Dataset entries:
━━━━━━━━━━━━━━━━

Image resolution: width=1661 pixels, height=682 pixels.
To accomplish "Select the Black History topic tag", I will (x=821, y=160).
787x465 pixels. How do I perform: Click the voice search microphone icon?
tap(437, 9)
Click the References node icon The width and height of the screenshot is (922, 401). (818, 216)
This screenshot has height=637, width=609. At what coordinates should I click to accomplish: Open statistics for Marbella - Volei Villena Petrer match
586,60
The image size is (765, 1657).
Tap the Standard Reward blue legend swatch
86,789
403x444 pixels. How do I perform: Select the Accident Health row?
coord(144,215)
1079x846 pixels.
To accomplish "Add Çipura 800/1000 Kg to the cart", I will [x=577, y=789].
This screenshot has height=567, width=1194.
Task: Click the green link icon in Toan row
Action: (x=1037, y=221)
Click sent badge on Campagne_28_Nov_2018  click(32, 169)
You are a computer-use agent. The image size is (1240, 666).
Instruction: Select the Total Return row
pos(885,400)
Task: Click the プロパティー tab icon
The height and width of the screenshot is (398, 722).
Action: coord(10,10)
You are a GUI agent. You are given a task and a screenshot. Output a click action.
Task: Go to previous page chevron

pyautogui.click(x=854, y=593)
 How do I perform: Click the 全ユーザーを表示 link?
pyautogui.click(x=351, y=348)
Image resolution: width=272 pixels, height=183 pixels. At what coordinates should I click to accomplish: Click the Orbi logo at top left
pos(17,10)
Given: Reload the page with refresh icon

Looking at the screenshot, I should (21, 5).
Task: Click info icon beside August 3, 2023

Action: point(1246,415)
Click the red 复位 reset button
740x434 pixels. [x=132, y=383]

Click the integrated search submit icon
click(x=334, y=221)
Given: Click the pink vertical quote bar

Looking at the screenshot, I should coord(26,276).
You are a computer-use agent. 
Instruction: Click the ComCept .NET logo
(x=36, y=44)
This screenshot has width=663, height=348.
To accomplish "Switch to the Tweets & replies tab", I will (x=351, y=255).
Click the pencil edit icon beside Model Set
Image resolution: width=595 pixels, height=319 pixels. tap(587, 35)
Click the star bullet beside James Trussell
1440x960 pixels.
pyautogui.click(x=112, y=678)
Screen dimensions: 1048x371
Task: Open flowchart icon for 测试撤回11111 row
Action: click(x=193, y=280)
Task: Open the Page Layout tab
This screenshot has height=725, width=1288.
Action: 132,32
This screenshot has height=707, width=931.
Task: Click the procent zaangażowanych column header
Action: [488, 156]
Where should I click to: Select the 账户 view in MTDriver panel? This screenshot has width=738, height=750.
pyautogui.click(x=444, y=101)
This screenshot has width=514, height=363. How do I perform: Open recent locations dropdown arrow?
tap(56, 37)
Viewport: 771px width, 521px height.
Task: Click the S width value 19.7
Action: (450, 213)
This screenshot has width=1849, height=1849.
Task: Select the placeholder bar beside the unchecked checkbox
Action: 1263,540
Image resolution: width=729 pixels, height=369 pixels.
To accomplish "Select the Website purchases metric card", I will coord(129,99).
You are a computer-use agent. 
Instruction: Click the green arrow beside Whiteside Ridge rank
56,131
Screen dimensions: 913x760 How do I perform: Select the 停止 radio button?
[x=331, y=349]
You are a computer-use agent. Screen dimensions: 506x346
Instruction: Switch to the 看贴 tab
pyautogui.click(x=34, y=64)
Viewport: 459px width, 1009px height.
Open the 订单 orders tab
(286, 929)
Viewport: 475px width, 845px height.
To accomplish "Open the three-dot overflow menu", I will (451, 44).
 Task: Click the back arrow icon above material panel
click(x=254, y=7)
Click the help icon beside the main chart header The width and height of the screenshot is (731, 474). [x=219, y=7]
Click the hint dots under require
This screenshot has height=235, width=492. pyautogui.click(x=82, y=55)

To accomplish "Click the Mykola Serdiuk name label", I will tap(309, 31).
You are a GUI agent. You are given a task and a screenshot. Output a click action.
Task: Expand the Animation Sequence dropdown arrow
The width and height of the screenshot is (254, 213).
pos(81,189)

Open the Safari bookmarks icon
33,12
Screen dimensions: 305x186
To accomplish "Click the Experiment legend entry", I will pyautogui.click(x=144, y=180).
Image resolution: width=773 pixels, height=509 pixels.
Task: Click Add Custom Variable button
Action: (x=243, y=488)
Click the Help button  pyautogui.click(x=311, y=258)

━━━━━━━━━━━━━━━━

Work to complete:
Every entry should be output exactly as written, please.

Response to the exercise:
Image resolution: width=1661 pixels, height=682 pixels.
To accomplish "Select the Black History topic tag", I will (x=821, y=160).
787x465 pixels. How do I perform: Click the voice search microphone icon?
tap(437, 9)
Click the References node icon The width and height of the screenshot is (922, 401). (818, 216)
This screenshot has height=637, width=609. At what coordinates should I click to accomplish: Open statistics for Marbella - Volei Villena Petrer match
586,60
The image size is (765, 1657).
Tap the Standard Reward blue legend swatch
86,789
403x444 pixels. How do I perform: Select the Accident Health row?
coord(144,215)
1079x846 pixels.
To accomplish "Add Çipura 800/1000 Kg to the cart", I will [x=577, y=789].
This screenshot has height=567, width=1194.
Task: Click the green link icon in Toan row
Action: (x=1037, y=221)
Click sent badge on Campagne_28_Nov_2018  click(32, 169)
You are a computer-use agent. The image size is (1240, 666).
Instruction: Select the Total Return row
pos(885,400)
Task: Click the プロパティー tab icon
The height and width of the screenshot is (398, 722).
Action: coord(10,10)
You are a GUI agent. You are given a task and a screenshot. Output a click action.
Task: Go to previous page chevron

pyautogui.click(x=854, y=593)
 How do I perform: Click the 全ユーザーを表示 link?
pyautogui.click(x=351, y=348)
Image resolution: width=272 pixels, height=183 pixels. At what coordinates should I click to accomplish: Click the Orbi logo at top left
pos(17,10)
Given: Reload the page with refresh icon

Looking at the screenshot, I should (21, 5).
Task: Click info icon beside August 3, 2023

Action: point(1246,415)
Click the red 复位 reset button
740x434 pixels. [x=132, y=383]

Click the integrated search submit icon
click(x=334, y=221)
Given: Click the pink vertical quote bar

Looking at the screenshot, I should coord(26,276).
You are a computer-use agent. 
Instruction: Click the ComCept .NET logo
(x=36, y=44)
This screenshot has width=663, height=348.
To accomplish "Switch to the Tweets & replies tab", I will (x=351, y=255).
Click the pencil edit icon beside Model Set
Image resolution: width=595 pixels, height=319 pixels. tap(587, 35)
Click the star bullet beside James Trussell
1440x960 pixels.
pyautogui.click(x=112, y=678)
Screen dimensions: 1048x371
Task: Open flowchart icon for 测试撤回11111 row
Action: click(x=193, y=280)
Task: Open the Page Layout tab
This screenshot has height=725, width=1288.
Action: 132,32
This screenshot has height=707, width=931.
Task: Click the procent zaangażowanych column header
Action: [488, 156]
Where should I click to: Select the 账户 view in MTDriver panel? This screenshot has width=738, height=750.
pyautogui.click(x=444, y=101)
This screenshot has width=514, height=363. How do I perform: Open recent locations dropdown arrow?
tap(56, 37)
Viewport: 771px width, 521px height.
Task: Click the S width value 19.7
Action: (450, 213)
This screenshot has width=1849, height=1849.
Task: Select the placeholder bar beside the unchecked checkbox
Action: 1263,540
Image resolution: width=729 pixels, height=369 pixels.
To accomplish "Select the Website purchases metric card", I will coord(129,99).
You are a computer-use agent. 
Instruction: Click the green arrow beside Whiteside Ridge rank
56,131
Screen dimensions: 913x760 How do I perform: Select the 停止 radio button?
[x=331, y=349]
You are a computer-use agent. Screen dimensions: 506x346
Instruction: Switch to the 看贴 tab
pyautogui.click(x=34, y=64)
Viewport: 459px width, 1009px height.
Open the 订单 orders tab
(286, 929)
Viewport: 475px width, 845px height.
To accomplish "Open the three-dot overflow menu", I will (451, 44).
 Task: Click the back arrow icon above material panel
click(x=254, y=7)
Click the help icon beside the main chart header The width and height of the screenshot is (731, 474). [x=219, y=7]
Click the hint dots under require
This screenshot has height=235, width=492. pyautogui.click(x=82, y=55)

To accomplish "Click the Mykola Serdiuk name label", I will tap(309, 31).
You are a GUI agent. You are given a task and a screenshot. Output a click action.
Task: Expand the Animation Sequence dropdown arrow
The width and height of the screenshot is (254, 213).
pos(81,189)

Open the Safari bookmarks icon
33,12
Screen dimensions: 305x186
To accomplish "Click the Experiment legend entry", I will pyautogui.click(x=144, y=180).
Image resolution: width=773 pixels, height=509 pixels.
Task: Click Add Custom Variable button
Action: (x=243, y=488)
Click the Help button  pyautogui.click(x=311, y=258)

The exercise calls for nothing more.